GIVEN INFORMATION:
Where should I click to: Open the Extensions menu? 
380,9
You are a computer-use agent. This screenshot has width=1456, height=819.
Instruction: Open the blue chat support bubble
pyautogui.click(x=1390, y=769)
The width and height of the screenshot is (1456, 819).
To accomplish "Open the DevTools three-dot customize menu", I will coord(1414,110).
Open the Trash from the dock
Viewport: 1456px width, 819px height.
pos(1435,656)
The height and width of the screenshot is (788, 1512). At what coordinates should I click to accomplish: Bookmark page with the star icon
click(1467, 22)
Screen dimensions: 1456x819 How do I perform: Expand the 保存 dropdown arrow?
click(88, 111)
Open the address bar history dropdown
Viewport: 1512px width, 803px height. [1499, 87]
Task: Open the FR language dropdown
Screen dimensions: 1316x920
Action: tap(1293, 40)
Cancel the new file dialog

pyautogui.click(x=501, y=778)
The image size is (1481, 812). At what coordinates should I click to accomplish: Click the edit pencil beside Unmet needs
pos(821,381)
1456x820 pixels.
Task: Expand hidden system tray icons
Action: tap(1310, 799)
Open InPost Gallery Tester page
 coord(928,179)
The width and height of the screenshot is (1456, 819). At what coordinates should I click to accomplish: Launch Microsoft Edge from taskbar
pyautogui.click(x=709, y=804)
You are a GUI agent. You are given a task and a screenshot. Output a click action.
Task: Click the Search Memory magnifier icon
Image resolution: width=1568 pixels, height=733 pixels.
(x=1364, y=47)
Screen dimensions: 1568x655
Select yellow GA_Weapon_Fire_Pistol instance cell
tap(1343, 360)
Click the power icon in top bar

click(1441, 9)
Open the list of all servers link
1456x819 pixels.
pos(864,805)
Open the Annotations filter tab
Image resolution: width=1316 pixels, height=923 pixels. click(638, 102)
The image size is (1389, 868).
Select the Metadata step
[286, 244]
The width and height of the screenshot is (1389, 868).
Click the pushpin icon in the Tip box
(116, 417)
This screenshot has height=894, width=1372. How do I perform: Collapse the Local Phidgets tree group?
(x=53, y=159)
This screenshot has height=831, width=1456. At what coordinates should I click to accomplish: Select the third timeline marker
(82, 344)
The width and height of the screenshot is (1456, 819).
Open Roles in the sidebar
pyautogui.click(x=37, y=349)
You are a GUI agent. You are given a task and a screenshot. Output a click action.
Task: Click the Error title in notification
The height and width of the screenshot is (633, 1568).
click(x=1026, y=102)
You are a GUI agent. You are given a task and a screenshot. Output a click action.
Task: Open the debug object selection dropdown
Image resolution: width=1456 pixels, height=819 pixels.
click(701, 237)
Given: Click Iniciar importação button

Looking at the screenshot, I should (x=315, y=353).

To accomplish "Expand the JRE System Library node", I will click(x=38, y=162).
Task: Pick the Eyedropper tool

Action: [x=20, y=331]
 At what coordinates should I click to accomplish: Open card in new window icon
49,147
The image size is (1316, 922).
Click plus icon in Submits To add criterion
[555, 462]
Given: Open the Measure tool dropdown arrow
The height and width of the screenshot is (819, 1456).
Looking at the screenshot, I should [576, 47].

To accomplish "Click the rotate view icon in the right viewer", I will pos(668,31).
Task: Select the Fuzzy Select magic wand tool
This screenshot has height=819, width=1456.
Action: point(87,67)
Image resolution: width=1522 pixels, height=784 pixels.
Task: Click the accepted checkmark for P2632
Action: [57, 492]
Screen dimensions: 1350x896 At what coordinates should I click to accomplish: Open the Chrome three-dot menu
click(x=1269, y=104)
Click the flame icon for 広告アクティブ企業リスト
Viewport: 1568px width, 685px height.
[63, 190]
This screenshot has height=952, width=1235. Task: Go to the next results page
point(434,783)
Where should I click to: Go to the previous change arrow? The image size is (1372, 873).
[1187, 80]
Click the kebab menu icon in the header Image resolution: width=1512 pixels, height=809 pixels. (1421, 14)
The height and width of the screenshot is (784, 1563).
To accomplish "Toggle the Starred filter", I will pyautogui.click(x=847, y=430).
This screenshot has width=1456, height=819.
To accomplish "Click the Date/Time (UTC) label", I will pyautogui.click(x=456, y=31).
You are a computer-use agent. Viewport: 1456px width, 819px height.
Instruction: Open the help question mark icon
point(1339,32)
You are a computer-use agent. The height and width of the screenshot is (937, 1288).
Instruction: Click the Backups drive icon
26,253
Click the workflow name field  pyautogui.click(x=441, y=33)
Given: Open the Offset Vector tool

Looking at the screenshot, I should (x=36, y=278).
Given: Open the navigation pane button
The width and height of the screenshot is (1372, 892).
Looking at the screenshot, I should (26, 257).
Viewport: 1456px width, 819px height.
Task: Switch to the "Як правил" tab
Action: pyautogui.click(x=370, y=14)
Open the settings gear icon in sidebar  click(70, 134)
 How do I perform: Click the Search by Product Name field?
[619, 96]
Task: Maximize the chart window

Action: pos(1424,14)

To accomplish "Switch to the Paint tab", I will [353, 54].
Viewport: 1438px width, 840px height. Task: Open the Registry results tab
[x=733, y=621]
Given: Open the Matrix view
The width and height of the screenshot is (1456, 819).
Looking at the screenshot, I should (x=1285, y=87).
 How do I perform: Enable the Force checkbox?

WHAT TO DO:
What lines of the preceding data include the string "computer"? Pull them out.

SOLUTION FOR THIS PROBLEM:
You are a computer-use agent. This screenshot has width=1456, height=819.
You are a computer-use agent. Viewport: 1456px width, 819px height.
You are a computer-use agent. The height and width of the screenshot is (937, 1288).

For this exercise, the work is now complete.